Based upon the broad information available, it appears the following set of topics warrant a modification of present methods and offer potential for immediate positive outcomes. One thought would be moving people that have tested positive for toxicity to carcinogenic and mutagenic compounds such as xylenes to safer areas. Based upon the surrounding ground water sources, the contamination is from fracking fluid entering the aquifers. This is especially important since exposure to these compounds has been shown to increase the rate of rare forms of cancer, cause stillbirths, cause hypertension, and can lead to the death of small animals . Xylenes, a class of dimethyl substituted benzenes, and pyrans are not present in drinking water naturally as their chemical cousin, benzene, is known to be present in very small, specific concentrations. When xylenes are present in blood, urine, and drinking waters that are above MSDS and safe medical exposure limits, there should be a relocation process that occurs for those individuals. Some critics of the idea to relocate those contaminated with xylenes may say that it is not the government’s right to move them or rather that it is their right to stay where they are. However, indirect contact is an unreasonable risk to these people, and the overall economic impact of trucking in water to cisterns, as is a current protocol, is unsustainable.
Furthermore, the increased levels of barium, strontium, and bromides have altered the overall salinity of the Ohio River, whose confluence surpasses even the width of the Mississippi. This can cause health impacts such as hypertension to those drinking such waters. Cattle are dying from eating the grass .

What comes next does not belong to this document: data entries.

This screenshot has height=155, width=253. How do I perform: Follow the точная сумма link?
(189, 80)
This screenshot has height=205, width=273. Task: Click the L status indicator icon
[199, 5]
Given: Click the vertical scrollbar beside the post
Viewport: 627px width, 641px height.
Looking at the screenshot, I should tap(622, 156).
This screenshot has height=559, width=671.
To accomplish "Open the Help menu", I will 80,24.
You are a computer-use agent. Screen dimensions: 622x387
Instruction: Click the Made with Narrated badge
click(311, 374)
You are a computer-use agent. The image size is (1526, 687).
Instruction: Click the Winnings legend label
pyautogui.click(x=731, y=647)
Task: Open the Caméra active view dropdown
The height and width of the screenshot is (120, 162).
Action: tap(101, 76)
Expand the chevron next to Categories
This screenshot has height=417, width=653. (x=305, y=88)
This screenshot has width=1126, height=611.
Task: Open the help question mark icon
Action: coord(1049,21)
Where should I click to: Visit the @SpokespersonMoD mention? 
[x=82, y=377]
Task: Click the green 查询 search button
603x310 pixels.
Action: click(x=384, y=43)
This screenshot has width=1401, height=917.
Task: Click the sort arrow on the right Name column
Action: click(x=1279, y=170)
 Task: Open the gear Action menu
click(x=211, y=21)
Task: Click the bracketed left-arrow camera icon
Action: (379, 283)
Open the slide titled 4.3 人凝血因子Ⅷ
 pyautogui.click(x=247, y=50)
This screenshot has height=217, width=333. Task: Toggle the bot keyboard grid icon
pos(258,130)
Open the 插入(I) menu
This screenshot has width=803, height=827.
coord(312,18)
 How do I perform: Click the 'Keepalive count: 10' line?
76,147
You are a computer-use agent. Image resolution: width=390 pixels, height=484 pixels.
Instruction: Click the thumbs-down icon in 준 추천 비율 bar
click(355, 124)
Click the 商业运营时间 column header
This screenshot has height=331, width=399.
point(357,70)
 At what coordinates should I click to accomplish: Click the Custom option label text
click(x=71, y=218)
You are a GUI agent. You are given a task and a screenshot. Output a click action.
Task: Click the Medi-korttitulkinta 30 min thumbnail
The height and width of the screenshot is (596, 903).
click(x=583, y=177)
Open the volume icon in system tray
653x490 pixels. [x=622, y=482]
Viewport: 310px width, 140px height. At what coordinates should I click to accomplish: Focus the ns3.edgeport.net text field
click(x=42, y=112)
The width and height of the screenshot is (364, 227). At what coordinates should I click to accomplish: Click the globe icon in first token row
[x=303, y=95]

Due to the potential environmental impacts associated with extracting hydrocarbons from the ground, the U.S. EPA has long regulated the oil and gas industry under a variety of statutes to ensure that the land, water, and air remain protected . Many of these statutes apply directly to shale gas hydraulic fracturing, though some have been modified to include exemptions for shale gas. Many of these exemptions have become quite controversial and are contested to have led to substantial environmental pollution. The possibility of these statutes being rewritten in the future, becoming much stricter, could necessitate the re-engineering of many of the traditional fracking processes; presenting difficult challenges and opportunities.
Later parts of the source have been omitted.